For one of our day trips, we went for a walk in the forest overlooking Forbach.

Most of the few war memorials in Germany are very understated, they usually just mention 'the fallen' in general terms and Holocaust victims more specifically - very politically correct, in other words. But the war memorial at the entrance to the town is pretty unapologetic to say the least. The inscription reads "Den Schützern der Heimat zur Ehr", i.e. "In honour of the defenders of the homeland".Parked at the petrol station diagonally across the road was a car bearing this splendidly appropriate number plate:

7 comments:

H said...

Such monuments are generally survivors from the interwar period i.e. they commemorate the fallen of the Great War. There is (perhaps surprisingly, in view of the city's more or less unimpeachably liberal credentials) a quite prominent war memorial in Hamburg erected in 1936 (i.e. under the Nazis) with the legend 'Germany must live even if we must die'. It has been 'balanced' by some postwar monuments. Have a look at http://sites-of-memory.de/main/hamburgdammtor.html. Fascinating topic, I think.

Mark Wadsworth said...

H, that's a good point, it's just that the whole thing looked too modern to be WW1, but then again, Germany was a more modern country back then than we were.

But what some describe as "a war memorial from the 1930s" others would describe as "left over Nazi war propaganda" so it comes to the same thing.

James Higham said...

Takes a certain mind. :)

formertory said...

Looked at from another perspective, everyone is someone's son or daughter; who'd deny them the chance to have some remembrance?

A couple of years ago I visited this place which is intensely moving, especially when you understand that the German dead were denied upright headstones and had to be buried in pits with tiles, 25 or so names to each, laid flat. And Kathe Kollwitz' sculptures are superb.

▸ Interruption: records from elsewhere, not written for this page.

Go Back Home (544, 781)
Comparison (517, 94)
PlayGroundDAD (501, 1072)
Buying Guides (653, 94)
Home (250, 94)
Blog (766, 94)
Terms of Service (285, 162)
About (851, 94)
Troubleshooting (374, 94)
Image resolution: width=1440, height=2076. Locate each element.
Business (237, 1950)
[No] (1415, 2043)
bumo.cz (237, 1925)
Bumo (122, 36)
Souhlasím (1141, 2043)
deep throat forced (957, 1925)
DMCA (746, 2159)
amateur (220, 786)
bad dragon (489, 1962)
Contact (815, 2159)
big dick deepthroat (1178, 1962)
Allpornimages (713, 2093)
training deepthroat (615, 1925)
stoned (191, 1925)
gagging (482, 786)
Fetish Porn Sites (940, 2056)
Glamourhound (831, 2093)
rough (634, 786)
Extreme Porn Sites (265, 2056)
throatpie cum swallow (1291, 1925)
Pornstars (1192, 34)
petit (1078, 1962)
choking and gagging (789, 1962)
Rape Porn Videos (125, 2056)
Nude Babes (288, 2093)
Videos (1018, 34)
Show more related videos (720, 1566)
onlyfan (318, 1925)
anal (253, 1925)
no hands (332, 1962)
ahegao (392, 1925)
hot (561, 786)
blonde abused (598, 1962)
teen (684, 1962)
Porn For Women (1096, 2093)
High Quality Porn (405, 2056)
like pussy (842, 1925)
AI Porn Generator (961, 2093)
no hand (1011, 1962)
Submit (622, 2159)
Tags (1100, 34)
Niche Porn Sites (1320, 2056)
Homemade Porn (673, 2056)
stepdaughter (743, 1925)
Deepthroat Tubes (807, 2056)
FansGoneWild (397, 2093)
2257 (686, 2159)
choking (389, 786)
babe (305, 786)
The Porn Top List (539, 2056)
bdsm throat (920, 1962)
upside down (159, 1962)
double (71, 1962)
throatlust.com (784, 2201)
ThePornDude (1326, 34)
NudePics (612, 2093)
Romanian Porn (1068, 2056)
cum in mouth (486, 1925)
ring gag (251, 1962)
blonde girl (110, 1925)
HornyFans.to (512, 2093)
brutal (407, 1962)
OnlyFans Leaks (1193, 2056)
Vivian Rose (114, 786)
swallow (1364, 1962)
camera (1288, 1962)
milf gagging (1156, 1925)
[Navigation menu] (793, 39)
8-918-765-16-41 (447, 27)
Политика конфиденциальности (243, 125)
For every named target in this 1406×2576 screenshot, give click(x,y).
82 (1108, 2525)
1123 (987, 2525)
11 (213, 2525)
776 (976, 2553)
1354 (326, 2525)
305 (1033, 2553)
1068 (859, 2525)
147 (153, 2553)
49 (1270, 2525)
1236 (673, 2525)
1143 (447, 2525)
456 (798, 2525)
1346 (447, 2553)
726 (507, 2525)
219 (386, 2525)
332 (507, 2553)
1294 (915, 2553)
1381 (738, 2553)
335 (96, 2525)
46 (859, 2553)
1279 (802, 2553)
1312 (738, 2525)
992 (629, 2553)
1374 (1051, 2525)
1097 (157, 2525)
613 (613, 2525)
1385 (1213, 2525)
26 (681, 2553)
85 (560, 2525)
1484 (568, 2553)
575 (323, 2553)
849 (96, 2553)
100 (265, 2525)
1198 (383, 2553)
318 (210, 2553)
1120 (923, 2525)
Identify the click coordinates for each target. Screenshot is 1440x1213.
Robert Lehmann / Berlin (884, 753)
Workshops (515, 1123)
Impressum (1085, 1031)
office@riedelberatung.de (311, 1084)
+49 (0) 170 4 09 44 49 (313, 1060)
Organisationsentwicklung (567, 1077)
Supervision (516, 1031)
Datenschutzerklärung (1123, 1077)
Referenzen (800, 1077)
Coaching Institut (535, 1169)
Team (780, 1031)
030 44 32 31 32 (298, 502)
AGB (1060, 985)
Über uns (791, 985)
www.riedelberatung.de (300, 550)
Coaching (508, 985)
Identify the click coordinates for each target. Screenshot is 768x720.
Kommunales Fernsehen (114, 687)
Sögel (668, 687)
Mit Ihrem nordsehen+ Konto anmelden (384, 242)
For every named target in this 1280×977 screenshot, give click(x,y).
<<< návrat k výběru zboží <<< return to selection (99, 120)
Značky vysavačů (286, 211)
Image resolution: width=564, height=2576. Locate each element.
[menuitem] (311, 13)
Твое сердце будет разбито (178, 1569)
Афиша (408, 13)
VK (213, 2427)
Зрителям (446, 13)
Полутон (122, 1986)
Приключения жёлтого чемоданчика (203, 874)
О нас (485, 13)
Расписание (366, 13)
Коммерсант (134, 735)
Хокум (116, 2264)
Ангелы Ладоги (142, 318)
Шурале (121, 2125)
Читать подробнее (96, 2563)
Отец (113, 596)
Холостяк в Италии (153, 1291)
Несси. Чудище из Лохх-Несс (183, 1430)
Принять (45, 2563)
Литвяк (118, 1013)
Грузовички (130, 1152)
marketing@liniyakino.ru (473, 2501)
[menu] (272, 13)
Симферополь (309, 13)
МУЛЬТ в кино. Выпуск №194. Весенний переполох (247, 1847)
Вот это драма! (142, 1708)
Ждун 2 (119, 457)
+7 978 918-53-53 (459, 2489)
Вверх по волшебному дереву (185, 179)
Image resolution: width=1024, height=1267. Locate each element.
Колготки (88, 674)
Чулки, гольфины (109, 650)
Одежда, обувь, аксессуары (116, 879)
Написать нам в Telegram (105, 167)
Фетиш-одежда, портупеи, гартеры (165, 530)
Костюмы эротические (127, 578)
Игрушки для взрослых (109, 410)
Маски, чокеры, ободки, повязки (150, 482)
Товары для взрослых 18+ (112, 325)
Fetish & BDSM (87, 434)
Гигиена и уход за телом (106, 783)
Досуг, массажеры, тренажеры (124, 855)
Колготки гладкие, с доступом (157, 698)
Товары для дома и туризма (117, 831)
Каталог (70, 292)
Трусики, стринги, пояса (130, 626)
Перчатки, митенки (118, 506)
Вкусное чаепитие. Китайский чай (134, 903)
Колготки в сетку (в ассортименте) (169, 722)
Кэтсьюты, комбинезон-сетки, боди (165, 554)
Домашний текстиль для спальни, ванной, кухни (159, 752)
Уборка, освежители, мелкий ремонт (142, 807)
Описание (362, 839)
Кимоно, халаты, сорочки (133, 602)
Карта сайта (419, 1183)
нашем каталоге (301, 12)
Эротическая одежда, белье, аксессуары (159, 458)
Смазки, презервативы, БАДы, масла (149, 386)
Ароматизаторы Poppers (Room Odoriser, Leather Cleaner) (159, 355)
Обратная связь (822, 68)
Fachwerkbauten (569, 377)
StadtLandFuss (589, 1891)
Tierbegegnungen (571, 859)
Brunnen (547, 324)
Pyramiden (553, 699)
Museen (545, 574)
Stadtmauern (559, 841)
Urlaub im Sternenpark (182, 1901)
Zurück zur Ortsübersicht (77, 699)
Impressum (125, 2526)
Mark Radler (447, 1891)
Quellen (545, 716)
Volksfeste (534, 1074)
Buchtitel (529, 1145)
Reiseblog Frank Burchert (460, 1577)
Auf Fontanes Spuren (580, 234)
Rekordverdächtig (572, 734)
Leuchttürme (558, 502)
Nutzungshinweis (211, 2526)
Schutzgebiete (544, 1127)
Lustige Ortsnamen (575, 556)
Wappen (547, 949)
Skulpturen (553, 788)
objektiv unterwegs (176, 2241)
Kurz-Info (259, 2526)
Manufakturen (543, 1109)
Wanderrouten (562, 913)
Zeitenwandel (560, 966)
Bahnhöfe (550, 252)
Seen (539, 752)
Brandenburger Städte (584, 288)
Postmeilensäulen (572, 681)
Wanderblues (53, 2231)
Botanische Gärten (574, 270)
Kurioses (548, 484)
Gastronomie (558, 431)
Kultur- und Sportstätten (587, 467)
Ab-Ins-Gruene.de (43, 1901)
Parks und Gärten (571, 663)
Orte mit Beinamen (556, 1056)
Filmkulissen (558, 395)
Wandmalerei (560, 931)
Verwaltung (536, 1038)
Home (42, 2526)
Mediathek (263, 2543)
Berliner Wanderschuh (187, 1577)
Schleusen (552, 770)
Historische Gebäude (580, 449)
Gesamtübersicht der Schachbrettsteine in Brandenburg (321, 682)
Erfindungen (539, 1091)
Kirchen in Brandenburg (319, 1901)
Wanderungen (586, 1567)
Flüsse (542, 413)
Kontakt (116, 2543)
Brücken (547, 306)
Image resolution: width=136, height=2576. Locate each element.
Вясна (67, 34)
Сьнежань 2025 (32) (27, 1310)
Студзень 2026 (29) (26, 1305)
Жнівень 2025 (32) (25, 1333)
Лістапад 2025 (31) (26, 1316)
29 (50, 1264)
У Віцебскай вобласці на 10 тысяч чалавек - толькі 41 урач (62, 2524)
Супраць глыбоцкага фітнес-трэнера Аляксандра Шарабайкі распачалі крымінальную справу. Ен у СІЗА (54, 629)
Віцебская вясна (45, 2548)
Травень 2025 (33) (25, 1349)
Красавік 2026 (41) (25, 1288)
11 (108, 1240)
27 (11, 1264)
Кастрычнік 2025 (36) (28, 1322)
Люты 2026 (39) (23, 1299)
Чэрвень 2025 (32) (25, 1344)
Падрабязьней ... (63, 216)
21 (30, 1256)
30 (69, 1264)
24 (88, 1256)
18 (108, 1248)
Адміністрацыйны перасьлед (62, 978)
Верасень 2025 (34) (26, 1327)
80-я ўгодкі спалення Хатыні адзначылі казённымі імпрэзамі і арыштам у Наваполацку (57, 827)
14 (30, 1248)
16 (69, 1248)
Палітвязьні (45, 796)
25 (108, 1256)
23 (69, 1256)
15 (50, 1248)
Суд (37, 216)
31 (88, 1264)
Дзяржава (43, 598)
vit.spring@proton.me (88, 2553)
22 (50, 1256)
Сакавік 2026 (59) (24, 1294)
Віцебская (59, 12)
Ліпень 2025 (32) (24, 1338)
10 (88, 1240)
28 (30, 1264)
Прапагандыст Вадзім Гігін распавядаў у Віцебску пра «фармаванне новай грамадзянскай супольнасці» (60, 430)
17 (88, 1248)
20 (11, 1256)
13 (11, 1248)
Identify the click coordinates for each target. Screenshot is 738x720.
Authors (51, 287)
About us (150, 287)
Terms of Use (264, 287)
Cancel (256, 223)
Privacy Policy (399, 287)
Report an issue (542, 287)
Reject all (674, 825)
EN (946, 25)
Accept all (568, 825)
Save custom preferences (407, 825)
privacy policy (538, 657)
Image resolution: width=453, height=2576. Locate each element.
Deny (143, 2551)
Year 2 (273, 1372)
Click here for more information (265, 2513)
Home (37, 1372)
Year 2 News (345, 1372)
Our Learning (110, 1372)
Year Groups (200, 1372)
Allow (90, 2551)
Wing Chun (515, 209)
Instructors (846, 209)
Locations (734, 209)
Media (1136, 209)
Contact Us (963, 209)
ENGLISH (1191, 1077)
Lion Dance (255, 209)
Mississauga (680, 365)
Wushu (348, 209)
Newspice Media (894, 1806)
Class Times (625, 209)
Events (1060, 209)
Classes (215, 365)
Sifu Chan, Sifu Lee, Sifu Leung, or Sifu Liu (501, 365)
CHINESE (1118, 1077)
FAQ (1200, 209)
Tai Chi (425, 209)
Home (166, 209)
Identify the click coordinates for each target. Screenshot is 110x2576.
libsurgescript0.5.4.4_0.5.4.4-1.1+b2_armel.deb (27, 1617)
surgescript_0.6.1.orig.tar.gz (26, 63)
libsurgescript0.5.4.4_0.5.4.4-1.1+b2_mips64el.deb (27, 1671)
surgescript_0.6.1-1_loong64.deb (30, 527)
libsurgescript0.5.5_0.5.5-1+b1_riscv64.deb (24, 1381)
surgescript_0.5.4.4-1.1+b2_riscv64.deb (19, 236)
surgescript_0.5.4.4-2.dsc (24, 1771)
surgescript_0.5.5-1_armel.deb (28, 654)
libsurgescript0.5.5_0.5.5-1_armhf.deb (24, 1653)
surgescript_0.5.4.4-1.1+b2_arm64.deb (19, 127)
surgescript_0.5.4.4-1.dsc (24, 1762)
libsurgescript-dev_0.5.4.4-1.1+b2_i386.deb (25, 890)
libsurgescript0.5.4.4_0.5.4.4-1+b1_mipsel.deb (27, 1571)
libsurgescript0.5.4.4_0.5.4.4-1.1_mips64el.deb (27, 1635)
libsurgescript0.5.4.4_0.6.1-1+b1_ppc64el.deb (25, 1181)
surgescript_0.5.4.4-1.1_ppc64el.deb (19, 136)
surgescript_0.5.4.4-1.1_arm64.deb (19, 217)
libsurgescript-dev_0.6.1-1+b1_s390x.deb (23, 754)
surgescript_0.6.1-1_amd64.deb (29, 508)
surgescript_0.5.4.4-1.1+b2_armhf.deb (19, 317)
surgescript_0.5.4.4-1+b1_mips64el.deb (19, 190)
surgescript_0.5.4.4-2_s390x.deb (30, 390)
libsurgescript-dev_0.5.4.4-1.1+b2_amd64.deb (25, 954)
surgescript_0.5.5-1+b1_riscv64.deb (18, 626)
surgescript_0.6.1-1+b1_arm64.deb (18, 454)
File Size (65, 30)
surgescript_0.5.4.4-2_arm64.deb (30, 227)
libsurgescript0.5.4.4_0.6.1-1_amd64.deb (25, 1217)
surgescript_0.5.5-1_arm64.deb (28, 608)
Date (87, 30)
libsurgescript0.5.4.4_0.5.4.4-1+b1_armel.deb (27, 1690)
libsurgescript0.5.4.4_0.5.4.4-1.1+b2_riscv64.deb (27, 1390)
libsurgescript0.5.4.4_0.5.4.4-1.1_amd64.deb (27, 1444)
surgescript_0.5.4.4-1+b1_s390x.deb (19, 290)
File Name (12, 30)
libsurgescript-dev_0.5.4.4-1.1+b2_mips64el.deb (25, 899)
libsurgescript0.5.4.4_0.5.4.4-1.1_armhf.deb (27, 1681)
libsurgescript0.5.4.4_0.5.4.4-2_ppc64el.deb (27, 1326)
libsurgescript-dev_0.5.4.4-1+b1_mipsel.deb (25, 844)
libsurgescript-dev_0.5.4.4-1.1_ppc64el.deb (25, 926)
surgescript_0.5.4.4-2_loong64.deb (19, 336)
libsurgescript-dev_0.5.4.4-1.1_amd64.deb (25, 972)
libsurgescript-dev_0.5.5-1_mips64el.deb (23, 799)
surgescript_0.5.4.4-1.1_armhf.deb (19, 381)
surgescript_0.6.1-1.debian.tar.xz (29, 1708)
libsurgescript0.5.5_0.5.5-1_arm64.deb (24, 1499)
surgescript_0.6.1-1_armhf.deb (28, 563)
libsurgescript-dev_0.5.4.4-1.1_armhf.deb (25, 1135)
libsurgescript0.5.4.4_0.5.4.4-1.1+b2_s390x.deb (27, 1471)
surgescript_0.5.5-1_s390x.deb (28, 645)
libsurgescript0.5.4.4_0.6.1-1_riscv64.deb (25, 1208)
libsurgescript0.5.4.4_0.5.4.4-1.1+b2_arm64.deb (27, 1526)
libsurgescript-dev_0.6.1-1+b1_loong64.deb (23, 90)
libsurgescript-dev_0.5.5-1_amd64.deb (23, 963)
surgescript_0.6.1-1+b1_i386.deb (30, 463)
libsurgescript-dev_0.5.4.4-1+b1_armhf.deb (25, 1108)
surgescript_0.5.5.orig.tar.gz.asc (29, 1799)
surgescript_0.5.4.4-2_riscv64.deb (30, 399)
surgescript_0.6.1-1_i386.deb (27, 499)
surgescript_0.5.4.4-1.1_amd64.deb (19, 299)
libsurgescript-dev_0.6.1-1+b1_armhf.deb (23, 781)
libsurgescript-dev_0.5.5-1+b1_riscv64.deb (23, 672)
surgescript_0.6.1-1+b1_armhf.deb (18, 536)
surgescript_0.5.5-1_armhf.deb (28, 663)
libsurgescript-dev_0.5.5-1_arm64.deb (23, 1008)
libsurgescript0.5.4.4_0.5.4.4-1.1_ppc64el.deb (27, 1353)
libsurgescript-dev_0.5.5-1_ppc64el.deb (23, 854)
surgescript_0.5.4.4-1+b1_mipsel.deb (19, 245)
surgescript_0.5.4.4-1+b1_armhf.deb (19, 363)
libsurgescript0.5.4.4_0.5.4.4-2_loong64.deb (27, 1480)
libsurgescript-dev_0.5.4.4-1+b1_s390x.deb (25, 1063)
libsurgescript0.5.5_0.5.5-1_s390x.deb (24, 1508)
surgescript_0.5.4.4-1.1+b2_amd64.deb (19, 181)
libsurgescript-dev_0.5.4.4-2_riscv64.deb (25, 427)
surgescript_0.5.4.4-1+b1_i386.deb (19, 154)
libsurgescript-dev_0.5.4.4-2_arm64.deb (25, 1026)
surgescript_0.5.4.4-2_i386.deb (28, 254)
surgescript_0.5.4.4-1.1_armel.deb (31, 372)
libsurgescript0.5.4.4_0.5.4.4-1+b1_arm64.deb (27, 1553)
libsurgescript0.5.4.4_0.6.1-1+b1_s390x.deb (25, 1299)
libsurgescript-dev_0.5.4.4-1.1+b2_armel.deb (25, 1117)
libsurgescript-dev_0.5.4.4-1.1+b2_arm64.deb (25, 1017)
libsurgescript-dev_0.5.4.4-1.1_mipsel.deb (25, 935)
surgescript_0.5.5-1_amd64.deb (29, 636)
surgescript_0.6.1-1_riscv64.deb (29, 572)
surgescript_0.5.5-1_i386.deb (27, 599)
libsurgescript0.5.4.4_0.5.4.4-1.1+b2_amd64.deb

Nice part of the world you were in; I was there a few weeks ago on the bike. Gorgeous.

Mark Wadsworth said...

FT, by all means, let's have memorials to all the poor people whom governments sent off to be killed and injured in wars, or sent to gas chambers etc. But that particular memorial clearly glorifies war.

A normal English cenotaph is just a stone pillar bearing plaques with the names of all those from that town or village who were killed, that does the job far better.

Edwin Greenwood said...

What is the soldier on the left carrying?

If they were only armed with giant baseball bats, no wonder they lost both wars.

Mark Wadsworth said...

EG, from all angles, it did indeed look like a giant baseball bat.